# ISO Italian Sausage & Peppers recipes



## sassy (Feb 17, 2006)

How do you make sausage and peppers?  Are they banana peppers?


----------



## buckytom (Feb 17, 2006)

sassy, any kind of peppers will do, depending on your taste. traditionally (in my neck of the woods), green and yellow, or even red bell peppers are used. i have made it with banana peppers and other wax peppers, as well as mixing in hot peppers to spice it up. thicker walled peppers are better, tho.

to make a true joisey sausage and peppers, you sweat the peppers and onions with garlic, bay leaves, and oregano in a skillet in evoo while grilling the sausages seperately. do not cook the sausages all the way through. when the pepper mix is just soft, add the sausages and a little red wine, cover and simmer for a few minutes to allow the flavors to mix and to finish the sausages.
serve on a hollowed out portugese roll, like a short italian loaf. top with a little tomato sauce and any juices left in the pan.


----------



## sassy (Feb 17, 2006)

Thanks buckytom - will try this weekend!


----------



## buckytom (Feb 17, 2006)

you're welcome sassy. sausages and peppers is a dish close to my heart. i can't leave the jersey shore without getting one after a day at the beach. it is of course finished with a dessert of freshly cooked waffles and ice cream on the boardwalk. 

some tips, don't overcook the peppers and onion mix. try to slice the onions and peppers about the same size in longer strips, not too small, so it doesn't get to mushy.
also, don't be afraid to use garlic. a ton of garlic works well here.

if you like it hot, add a few diced hot peppers like jalapenos or habaneros. i also like to roll the sausages, usually sweet fennel sausage in powdered cayenne pepper, then grill them over charcoal. the cayanne blackens a little, and the taste of the real charcoal grill gives it another layer of flavor.

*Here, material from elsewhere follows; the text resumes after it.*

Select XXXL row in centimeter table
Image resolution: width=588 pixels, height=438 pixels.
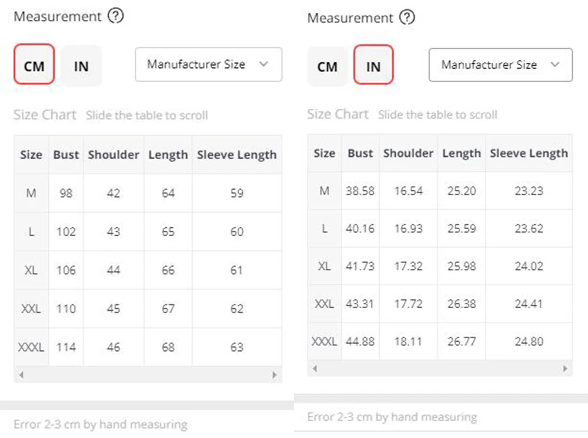coord(148,347)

lemme know how they came out, ok?


----------



## luckytrim (Feb 18, 2006)

*Sausages and Peppers​1 pound sweet or hot Italian sausages
1/2 cup water
2 green bell peppers, cut into bite−size pieces
1 onion, cut into bite−size pieces
1 tablespoon minced fresh garlic
1 (28 ounce) can crushed tomatoes or tomato sauce
1 teaspoon Italian seasoning
1/2 teaspoon salt
In a large skillet, bring the sausages and water to a boil over high heat. Reduce the heat to low. Cover
and simmer for 4 to 5 minutes, or until the sausages are no longer pink. Remove the skillet from the
heat. Drain off the water and sausage fat.
Add bell peppers, onion, garlic, tomatoes and seasonings to the skillet and bring to a boil over medium
high heat. Reduce the heat to low. Simmer for 8 to 9 minutes, stirring occasionally, until the vegetables
are tender.
Serve immediately over rice.​*


----------